## [Data provided]
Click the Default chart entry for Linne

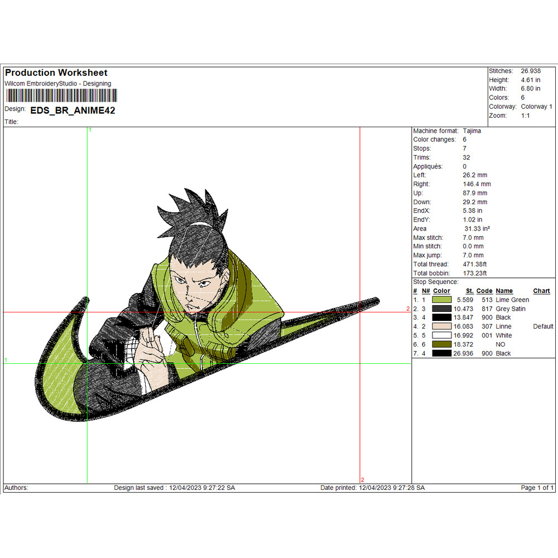pyautogui.click(x=542, y=326)
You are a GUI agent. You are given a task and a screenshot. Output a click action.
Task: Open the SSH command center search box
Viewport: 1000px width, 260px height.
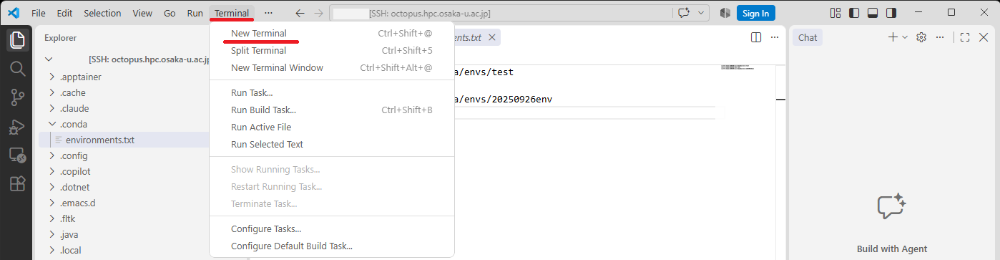click(500, 13)
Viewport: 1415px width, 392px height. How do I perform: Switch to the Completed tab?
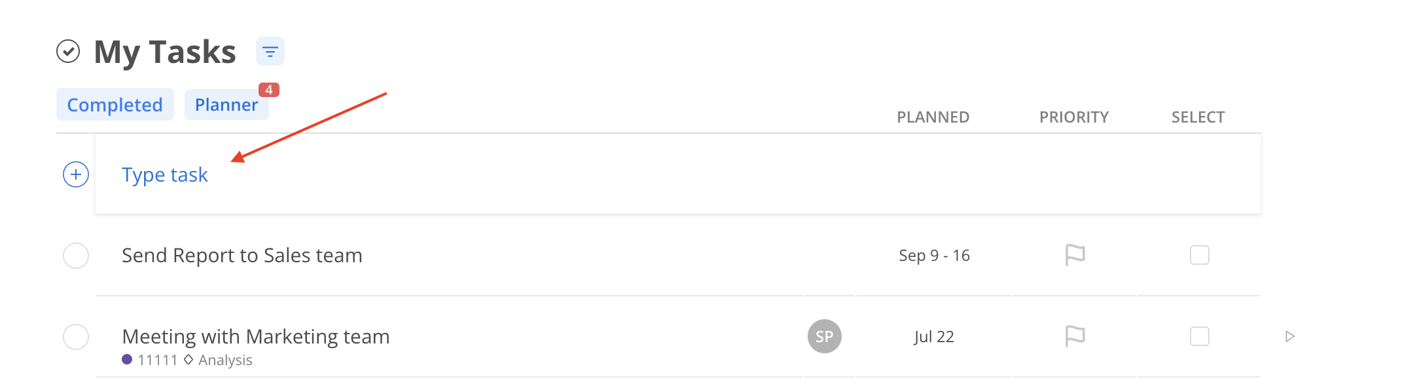[115, 104]
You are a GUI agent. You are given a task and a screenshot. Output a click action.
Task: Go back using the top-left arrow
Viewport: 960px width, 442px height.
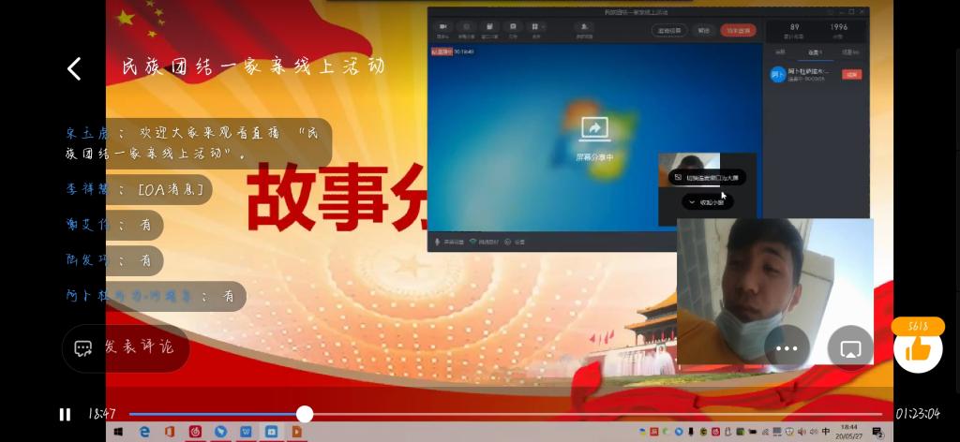(x=74, y=68)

## [Directions for this task]
Could you transcribe every entry above exactly, leaving out the images?

## [Written answer]
Click the Default chart entry for Linne

pyautogui.click(x=542, y=326)
You are a GUI agent. You are given a task and a screenshot. Output a click action.
Task: Open the SSH command center search box
Viewport: 1000px width, 260px height.
click(500, 13)
Viewport: 1415px width, 392px height. How do I perform: Switch to the Completed tab?
[115, 104]
You are a GUI agent. You are given a task and a screenshot. Output a click action.
Task: Go back using the top-left arrow
Viewport: 960px width, 442px height.
(x=74, y=68)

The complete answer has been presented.